In the present study, chalcones (E)-1-(10H-phenothiazine-2-yl)-3-aryl-prop-2-en-1-ones, FS1-11 were successfully synthesized via base-catalyzed Claisen-Schmidt condensation. Chemical structures of the compounds were confirmed by H-1 NMR, C-13 NMR, and HRMS techniques. Aryl part of the chalcone was changed as mono, di, and trimethoxylated phenyls. Cytotoxicities of the phenothiazine derivatives were evaluated against four human oral squamous cell carcinoma (OSCC) cell lines (Ca9-22, HSC-2, HSC-3, and HSC-4) and three human normal oral cells (HGF, HPLF, and HPC) by MTT test. The CC50 values of the compounds were calculated in the range of 0.9-109.8 mu M towards OSCC malign cell lines. Trimethoxylated compound FS6, (E)-1-(10H-phenothiazine-2-yl)-3-(2,4,5-trimethoxyphenyl)-prop-2-en-1-one, was found the most selective cytotoxic compound among the series with the highest selectivity index (SI) (SI=76.5) and potency-selectivity expression (PSE) (PSE=>1285;>1602) values.
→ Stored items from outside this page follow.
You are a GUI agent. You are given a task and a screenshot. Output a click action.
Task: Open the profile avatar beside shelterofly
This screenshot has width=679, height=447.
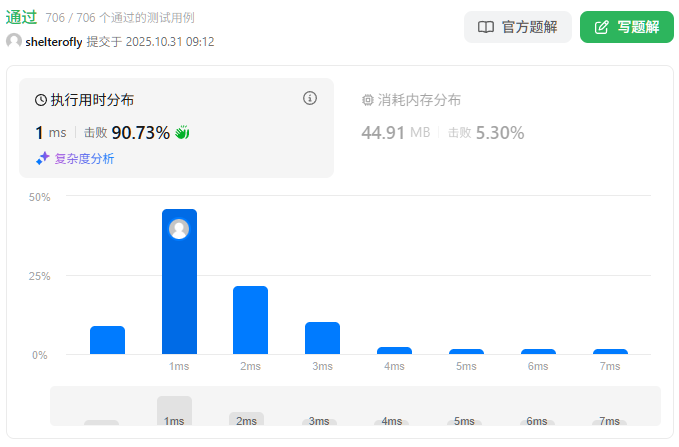pyautogui.click(x=14, y=41)
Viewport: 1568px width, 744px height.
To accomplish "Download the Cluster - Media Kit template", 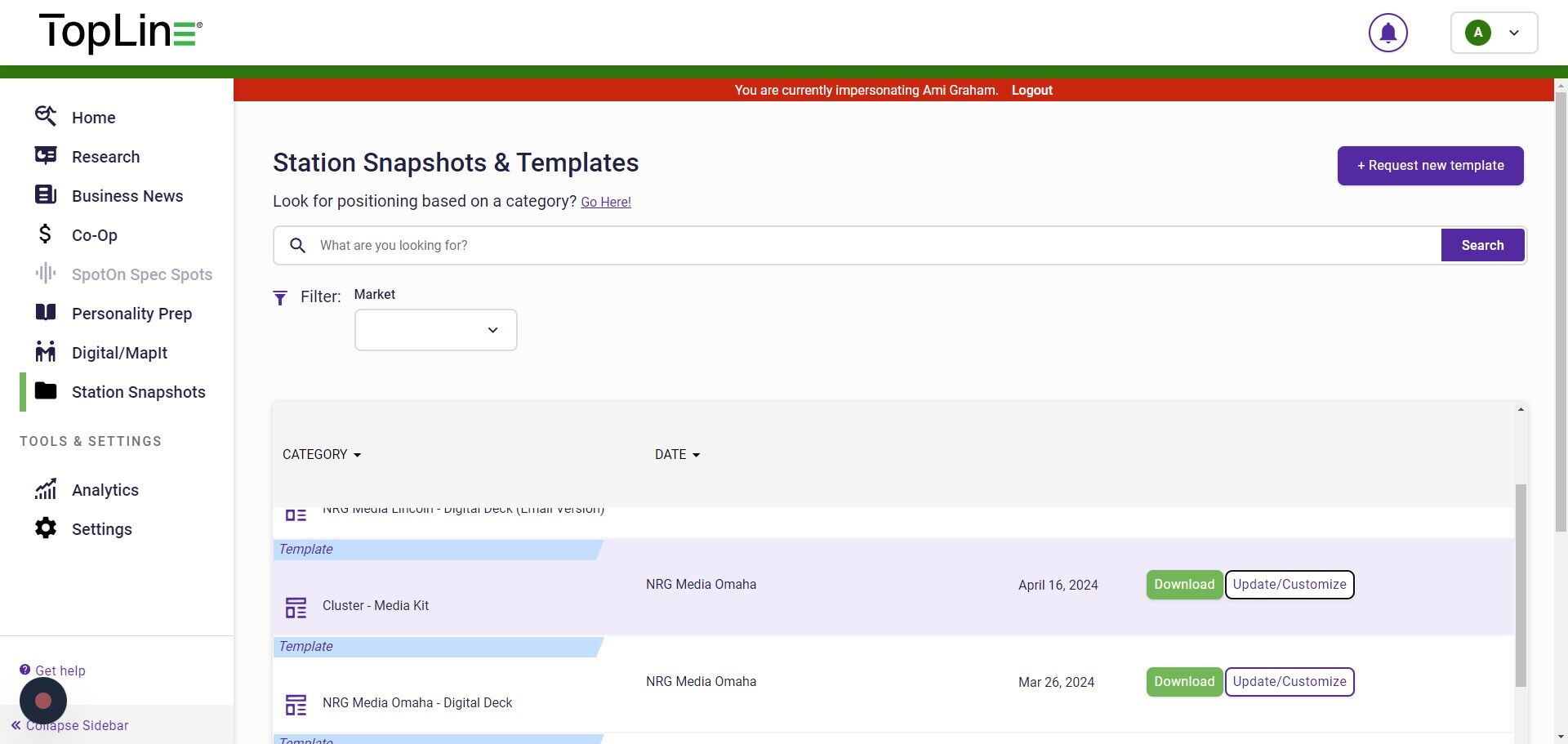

Western blot analysis demonstrated that FS6 (8-64M) induced the production of cleaved product of PARP and the activation of caspase-3 in HSC-2 cells, suggesting the induction of apoptosis by FS6. QSAR analysis suggested that the tumor specificity of the chalcones correlated with their molecular shape, volume, and electrostatic properties.